# 11speed SLX XT XTR weight vs cost



## LinkyPinky87 (Aug 19, 2015)

Has anyone got clear cut info of the weights and costs of each component from each level? As usually each site or review page will have different weights.

I understand info for SLX has just been released..


----------



## BruceBrown (Jan 16, 2004)

LinkyPinky87 said:


> Has anyone got clear cut info of the weights and costs of each component from each level? As usually each site or review page will have different weights.
> 
> I understand info for SLX has just been released..


Just weighed my new XTR 1 x 11 kit...

XTR 11-40 cassette: 331g
XTR right hand 11 speed shifter: 100g
XTR rear derailleur medium cage: 221g
Shimano HG901 11 speed chain cut to length: 244g

Price? Got it all on sale at Jenson and Chain Reaction.


----------



## csteven71 (Jan 15, 2009)

A friend sent me these as he installed his drivetrain. XTR GS RD, XT 11-42 Cassette, XTR Shifter, XT 32 Chainring, 105 Chain.

I'm about to purchase a Shimano 1x11 setup myself. I'll probably go all XT because I'm cheap, which makes me a bad weight weenie. But it's still a 250g loss from my existing setup.


----------



## Chippertheripper (Sep 10, 2014)

I was about to post a: be sensible reply, but then I realized this thread was in the weight weenies forum.
I don't know where to go with this one, but my wallet went with 11spd xt on 1 bike, Gx 11spd on the other. What I'm about to say will enrage some, so read on with caution...
I like the Gx stuff better. The shifter does feel "cheap", but it has a better feel when shifting.


----------



## Aglo (Dec 16, 2014)

I can't find any informations about x11 SLX.
Can someone post a link?
Thx.


----------



## LinkyPinky87 (Aug 19, 2015)

Shimano SLX 11spd MTB drivetrain: details, spec and pricing - BikeRadar

If you don't like bike radar, there is plenty of pre-views on many popular sites.
Flow, Enduro Mag, pink bike, MTBR... all of em.
Also have info on the new XT Di2 stuff.

Personally I'm not a fan of Sram shifting tbh.

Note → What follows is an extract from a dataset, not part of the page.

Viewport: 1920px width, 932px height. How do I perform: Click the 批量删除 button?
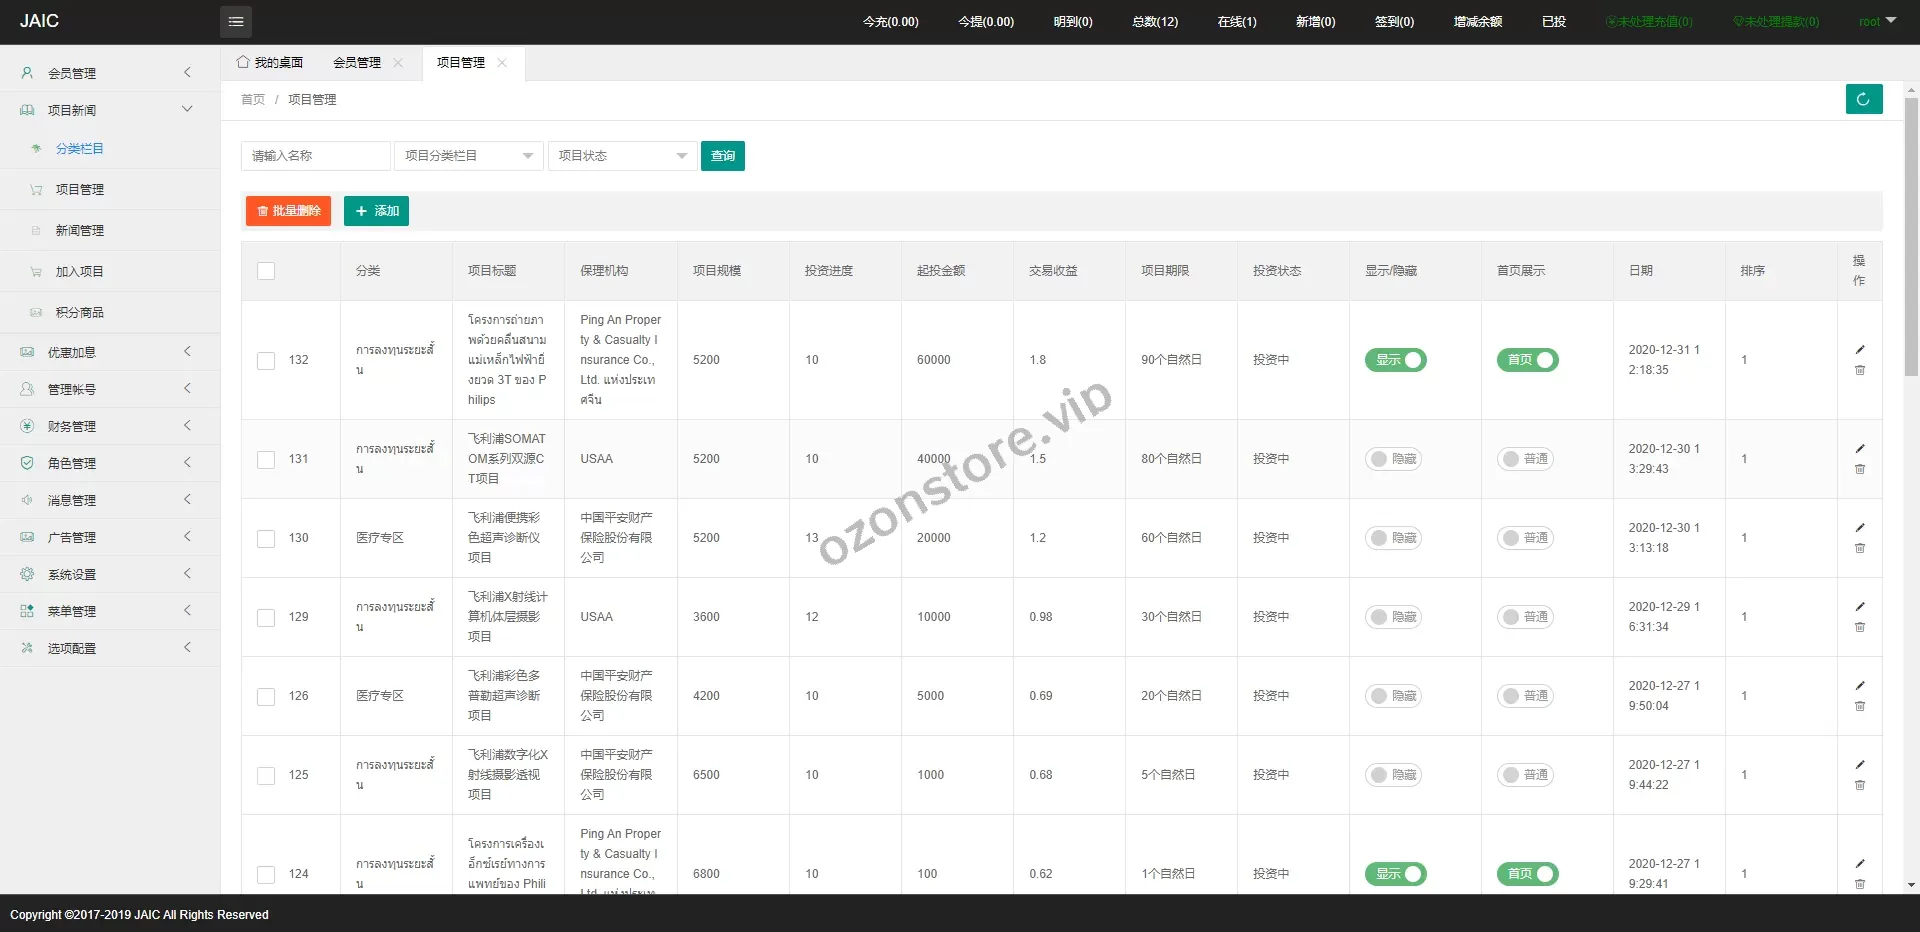288,211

I've already got XT 11speed setup on my bike, but considering upgrades/replacements once things wear out or get broken.
But also trying to help a mate out with a future build.

Just trying to work out if its worth the extra spend..

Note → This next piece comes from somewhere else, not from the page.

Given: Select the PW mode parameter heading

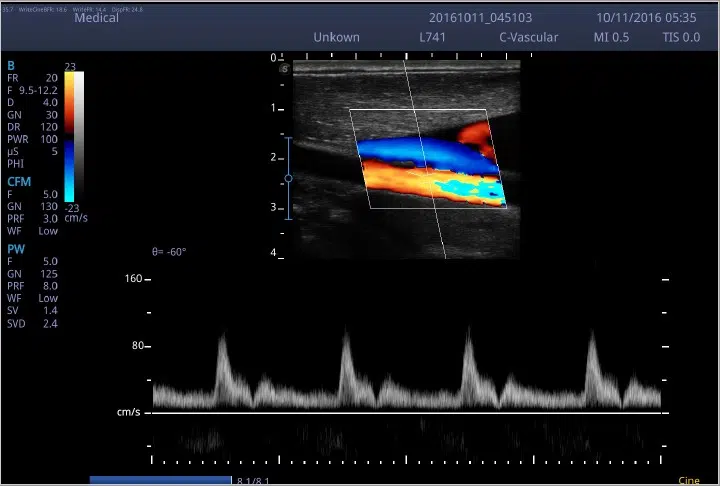Looking at the screenshot, I should [x=15, y=247].
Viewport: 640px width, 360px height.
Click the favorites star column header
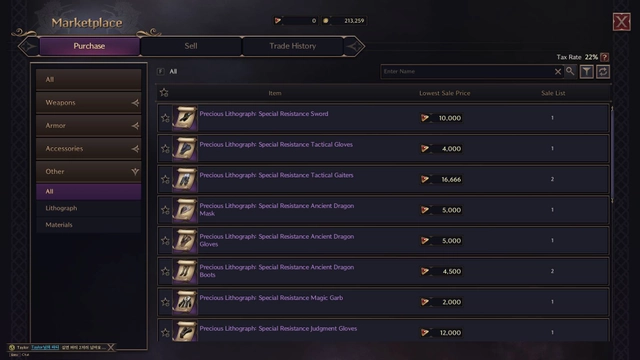pos(164,93)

Thanks for the replies so far, however, its hard to compare weights and prices unless they are all from the same source. (Harder yet seeing as SLX isn't out yet)


----------



## Alias530 (Apr 1, 2013)

Probably comparable gaps to their 10spd equivalents...


----------



## ssrmr2 (Jun 22, 2007)

I have it somewhere the Xt 11/42 cassette is 400ish grams


----------



## Ryandurepo (Nov 29, 2012)

I went with XTR trigger and M9000 rear mech with an XX1 cassette. The XX1 cassette was 317 grams WITH the xd driver installed and the XTR was 380 WITH the freehub installed. So if you are looking for ultimate lightness go with a XX1 cassette and retain shimano shifting beauty. Its amazing.


----------



## So Cal RX (Oct 1, 2005)

I actually thought a lot about the cost vs performance and weight equation and ended up with a cheaper version of what Ryandurepo did. I went XTR shifter, XT derailleur, and X1 cassette. Very happy with this combo so far.


----------